Our response: Thank you for noticing. We use the standard normal density as kernel function and have added a comment just after eq. (1) about this.

"D. Is the 'b' defined in the space of the original variables X, or their transformations Z?"

Our response: The bandwidth is determined on the z-scale. We have added a comment about this on page 3.

"Section 2.2 

E. I believe some more text explaining the definition of the test would be useful. The null hypothesis is defined upon a linear relationship between the variables (and their time lags) according to Granger's formalism. How is the test statistic defined as a "distributional nonlinear test". I know the authors point to Otneim and Tjøstheim (2021), but since their previous works were mostly published on Economincs-related journals I do not think that many of Entropy's readers will be familiar with the concepts outlined here. Please expand this point a little more."

Our response: Thank you for pointing this out. We have added some paragraphs before equation (4), where we explain the concept of this test in some more detail. See also our response to point I.

"Section 3

F. Would this example work if the ARCH model used a different distribution for the epsilon_t, rather than the Gaussian? This goes back to question B. If you could run the simulation with a different underlying distribution and show the applicability of the method in this case, I think you would have a much stronger argument in support of your work."

Our response: Yes, this example works for a wide variety of data generating processes. We have repeated the experiment with epsilon_t drawn from the heavy-tailed t(5)-distribution. The results are practically identical, so we have chosen not to show the plots in the paper. We have, however, included a comment referring to these results at the end of Section 3 and included two new references Otneim and Tjøstheim (2017,2018), where there is a wider class of distributions, including a skewed t-distribution.

"G. Please add labels on the x and y axes of the plots, here and in the next sections."

Our response: We have experimented with various solutions to this.
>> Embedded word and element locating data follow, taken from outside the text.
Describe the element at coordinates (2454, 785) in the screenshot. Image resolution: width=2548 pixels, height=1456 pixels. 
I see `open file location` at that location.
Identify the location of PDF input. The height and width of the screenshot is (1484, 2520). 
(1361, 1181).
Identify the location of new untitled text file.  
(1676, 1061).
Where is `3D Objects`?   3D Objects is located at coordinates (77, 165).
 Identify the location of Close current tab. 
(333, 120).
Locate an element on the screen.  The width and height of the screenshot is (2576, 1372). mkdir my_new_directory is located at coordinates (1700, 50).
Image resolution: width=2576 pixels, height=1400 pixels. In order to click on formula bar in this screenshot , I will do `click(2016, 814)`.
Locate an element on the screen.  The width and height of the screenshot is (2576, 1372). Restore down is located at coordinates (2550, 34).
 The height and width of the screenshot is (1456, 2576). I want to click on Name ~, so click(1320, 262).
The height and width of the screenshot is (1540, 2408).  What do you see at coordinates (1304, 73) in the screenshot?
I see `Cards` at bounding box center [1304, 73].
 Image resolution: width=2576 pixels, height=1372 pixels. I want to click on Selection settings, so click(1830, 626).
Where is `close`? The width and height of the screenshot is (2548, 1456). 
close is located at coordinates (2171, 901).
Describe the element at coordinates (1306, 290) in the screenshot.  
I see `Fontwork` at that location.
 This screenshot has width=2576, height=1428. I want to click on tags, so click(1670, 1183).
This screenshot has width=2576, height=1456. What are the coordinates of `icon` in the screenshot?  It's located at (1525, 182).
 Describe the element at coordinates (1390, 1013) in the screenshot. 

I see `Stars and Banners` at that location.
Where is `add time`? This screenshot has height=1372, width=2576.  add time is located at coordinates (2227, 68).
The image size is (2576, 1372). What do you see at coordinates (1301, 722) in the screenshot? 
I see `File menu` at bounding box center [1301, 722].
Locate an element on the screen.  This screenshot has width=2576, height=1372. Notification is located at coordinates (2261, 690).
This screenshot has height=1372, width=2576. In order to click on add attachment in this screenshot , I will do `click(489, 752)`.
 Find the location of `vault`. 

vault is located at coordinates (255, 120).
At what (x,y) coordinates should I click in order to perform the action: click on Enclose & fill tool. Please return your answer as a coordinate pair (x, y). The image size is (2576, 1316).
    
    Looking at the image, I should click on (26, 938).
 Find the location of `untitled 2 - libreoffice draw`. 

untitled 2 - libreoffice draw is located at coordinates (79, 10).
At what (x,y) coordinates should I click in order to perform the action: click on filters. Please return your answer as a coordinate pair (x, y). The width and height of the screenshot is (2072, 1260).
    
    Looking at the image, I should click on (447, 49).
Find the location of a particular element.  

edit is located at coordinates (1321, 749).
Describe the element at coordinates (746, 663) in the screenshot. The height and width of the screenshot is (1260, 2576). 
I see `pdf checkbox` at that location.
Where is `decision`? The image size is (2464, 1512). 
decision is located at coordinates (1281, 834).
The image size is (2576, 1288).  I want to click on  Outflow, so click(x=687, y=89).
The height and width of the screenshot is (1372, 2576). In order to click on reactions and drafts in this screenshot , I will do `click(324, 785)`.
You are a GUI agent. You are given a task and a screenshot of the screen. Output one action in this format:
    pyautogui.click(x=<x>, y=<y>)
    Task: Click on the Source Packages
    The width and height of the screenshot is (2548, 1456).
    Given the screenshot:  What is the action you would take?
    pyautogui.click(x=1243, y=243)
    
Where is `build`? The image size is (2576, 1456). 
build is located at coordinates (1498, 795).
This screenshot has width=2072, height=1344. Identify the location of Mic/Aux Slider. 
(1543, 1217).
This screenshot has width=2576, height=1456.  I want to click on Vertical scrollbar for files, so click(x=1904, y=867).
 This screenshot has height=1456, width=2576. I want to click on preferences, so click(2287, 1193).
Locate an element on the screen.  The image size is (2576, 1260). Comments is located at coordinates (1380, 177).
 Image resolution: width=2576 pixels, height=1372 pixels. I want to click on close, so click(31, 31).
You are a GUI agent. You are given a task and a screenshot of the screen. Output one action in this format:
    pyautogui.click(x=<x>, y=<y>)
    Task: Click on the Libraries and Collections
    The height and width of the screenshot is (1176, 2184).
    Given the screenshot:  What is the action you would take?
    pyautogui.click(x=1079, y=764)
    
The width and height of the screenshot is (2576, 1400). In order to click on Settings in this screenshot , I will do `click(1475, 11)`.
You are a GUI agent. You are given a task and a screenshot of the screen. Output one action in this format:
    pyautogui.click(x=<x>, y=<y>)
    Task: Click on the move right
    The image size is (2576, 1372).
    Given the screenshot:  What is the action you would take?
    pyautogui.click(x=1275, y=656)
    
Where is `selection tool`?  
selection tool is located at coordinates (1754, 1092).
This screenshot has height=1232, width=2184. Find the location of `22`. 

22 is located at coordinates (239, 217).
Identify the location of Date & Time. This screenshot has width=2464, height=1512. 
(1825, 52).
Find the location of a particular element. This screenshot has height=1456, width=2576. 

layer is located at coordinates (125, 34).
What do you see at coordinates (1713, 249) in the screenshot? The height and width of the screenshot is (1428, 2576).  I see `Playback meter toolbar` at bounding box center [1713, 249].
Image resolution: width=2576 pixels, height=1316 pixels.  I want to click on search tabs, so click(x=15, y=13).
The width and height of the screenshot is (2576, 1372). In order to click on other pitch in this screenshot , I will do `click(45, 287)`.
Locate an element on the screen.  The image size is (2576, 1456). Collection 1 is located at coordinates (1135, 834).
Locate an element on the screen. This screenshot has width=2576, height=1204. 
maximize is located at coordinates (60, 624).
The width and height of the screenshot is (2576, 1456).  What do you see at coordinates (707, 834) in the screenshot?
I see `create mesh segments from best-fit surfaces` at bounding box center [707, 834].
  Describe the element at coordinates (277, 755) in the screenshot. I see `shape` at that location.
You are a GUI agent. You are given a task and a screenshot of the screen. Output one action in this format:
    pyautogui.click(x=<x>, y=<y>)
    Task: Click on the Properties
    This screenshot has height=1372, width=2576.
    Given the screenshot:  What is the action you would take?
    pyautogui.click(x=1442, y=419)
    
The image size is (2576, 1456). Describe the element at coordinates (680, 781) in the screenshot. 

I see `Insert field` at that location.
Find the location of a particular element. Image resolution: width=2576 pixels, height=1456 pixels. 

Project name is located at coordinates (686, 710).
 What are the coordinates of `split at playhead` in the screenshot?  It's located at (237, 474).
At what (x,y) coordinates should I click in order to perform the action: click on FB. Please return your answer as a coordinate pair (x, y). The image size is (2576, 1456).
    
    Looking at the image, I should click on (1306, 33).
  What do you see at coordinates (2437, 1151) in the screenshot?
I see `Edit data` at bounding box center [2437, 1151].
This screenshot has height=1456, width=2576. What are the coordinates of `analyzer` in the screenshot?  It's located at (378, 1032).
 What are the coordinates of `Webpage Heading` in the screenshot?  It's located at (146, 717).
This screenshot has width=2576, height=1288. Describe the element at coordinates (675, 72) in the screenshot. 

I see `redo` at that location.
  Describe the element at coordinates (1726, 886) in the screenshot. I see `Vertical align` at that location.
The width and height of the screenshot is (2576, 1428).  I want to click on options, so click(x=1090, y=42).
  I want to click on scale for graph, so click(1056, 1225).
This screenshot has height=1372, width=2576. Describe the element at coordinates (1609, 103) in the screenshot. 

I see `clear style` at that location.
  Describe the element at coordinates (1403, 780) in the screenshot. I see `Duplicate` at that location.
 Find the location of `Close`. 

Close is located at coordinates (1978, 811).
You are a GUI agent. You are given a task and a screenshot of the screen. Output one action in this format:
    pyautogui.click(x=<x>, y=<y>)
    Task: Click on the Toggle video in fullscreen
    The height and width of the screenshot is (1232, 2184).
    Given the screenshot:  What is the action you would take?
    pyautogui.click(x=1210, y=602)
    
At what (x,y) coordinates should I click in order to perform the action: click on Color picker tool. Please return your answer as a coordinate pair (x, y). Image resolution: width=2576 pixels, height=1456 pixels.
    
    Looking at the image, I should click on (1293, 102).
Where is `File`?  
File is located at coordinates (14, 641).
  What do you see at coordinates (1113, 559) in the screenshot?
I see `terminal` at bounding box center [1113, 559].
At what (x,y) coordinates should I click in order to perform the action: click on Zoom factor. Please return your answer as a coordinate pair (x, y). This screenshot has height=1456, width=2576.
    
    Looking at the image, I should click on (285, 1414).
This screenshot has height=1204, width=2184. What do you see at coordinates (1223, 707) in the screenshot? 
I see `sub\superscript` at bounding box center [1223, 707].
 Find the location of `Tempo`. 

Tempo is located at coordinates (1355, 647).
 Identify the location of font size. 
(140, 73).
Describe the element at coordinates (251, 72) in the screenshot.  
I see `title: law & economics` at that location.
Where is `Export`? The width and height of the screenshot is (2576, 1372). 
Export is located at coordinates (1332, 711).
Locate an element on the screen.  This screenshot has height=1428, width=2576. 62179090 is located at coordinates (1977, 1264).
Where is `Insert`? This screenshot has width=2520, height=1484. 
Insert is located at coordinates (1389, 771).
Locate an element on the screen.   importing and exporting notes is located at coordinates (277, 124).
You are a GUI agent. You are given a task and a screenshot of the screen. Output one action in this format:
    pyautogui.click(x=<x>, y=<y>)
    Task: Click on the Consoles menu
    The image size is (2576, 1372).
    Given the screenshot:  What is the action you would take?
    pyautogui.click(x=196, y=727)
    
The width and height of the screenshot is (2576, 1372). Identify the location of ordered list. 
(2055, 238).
Adding labels to all the plots makes the figures too cluttered, in our opinion. So instead, we have chosen to add information about the labels in the figure captions. 

"H. Why are the confidence intervals only shown on the global plots?"

Our response: The confidence intervals for local plots can be obtained using the block bootstrap. That is, however, quite time-consuming, and since we do not use them to make inferences, we have chosen to omit them in the plots. We refer instead to the formal testing in Section 4, where we obtain p-values directly for the conditional independence tests, also using a bootstrap procedure. We have added a comment about this in Section 3.

"I. Have you tried examining these relations using the framework of Mutual Information and/or Conditional Mutual Information measures? Granger causality can also be defined using these measures, which are by their very nature non-linear."

Our response: We have not used other non-parametric conditional independence tests than the one based on the local Gaussian correlation. We have, however, included a remark just before equation (4) where we point out that there certainly are other ways to do this, including the concept of mutual information.